- _ACTION ITEM_: Working from the records below, repeat exactly the lines starting at the line that contains "Task: Open the Colors menu" and ending at the line that contains "Screen dimensions: 889x1793", inclusive.

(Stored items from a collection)
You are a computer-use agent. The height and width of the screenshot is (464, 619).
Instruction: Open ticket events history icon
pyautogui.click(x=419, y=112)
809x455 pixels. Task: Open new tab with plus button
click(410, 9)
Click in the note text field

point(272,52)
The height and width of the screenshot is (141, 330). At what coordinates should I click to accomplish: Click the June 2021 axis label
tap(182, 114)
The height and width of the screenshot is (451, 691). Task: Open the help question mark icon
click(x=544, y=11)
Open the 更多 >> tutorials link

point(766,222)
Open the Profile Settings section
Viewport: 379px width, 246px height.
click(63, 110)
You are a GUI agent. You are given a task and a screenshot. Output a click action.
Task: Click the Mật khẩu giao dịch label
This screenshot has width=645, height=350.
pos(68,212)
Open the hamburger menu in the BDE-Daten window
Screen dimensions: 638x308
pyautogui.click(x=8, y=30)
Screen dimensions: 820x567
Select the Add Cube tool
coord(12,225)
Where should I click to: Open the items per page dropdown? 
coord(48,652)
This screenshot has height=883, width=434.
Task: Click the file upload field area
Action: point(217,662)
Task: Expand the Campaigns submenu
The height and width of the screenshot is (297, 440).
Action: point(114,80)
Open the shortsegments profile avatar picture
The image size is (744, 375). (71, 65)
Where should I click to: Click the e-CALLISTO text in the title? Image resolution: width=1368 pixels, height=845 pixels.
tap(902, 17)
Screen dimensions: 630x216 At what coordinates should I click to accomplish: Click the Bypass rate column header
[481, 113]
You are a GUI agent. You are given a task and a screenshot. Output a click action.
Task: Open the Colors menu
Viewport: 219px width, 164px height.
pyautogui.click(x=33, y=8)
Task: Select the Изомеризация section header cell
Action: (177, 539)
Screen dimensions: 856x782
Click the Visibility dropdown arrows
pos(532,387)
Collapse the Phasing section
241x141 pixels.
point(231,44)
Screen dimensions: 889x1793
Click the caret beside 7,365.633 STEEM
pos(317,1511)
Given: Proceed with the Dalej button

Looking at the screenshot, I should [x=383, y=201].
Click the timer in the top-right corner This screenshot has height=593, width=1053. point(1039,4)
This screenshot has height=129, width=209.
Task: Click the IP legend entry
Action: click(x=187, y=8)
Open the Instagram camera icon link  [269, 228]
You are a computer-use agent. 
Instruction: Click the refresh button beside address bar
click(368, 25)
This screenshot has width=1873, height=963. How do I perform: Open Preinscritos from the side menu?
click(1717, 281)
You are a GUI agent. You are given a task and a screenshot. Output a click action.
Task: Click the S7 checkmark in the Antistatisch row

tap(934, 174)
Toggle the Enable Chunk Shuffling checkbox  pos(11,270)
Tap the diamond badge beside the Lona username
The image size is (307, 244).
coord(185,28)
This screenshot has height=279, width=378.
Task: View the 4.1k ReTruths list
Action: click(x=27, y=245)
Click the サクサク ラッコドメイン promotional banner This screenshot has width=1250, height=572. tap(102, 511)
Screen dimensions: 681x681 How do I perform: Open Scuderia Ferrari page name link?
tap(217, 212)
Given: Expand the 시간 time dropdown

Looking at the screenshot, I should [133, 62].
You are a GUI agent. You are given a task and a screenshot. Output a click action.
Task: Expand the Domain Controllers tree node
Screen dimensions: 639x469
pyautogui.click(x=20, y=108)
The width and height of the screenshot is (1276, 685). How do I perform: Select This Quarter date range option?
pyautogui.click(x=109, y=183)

- _EXERCISE RESPONSE_:
Task: Open the Colors menu
Viewport: 219px width, 164px height.
pyautogui.click(x=33, y=8)
Task: Select the Изомеризация section header cell
Action: (177, 539)
Screen dimensions: 856x782
Click the Visibility dropdown arrows
pos(532,387)
Collapse the Phasing section
241x141 pixels.
point(231,44)
Screen dimensions: 889x1793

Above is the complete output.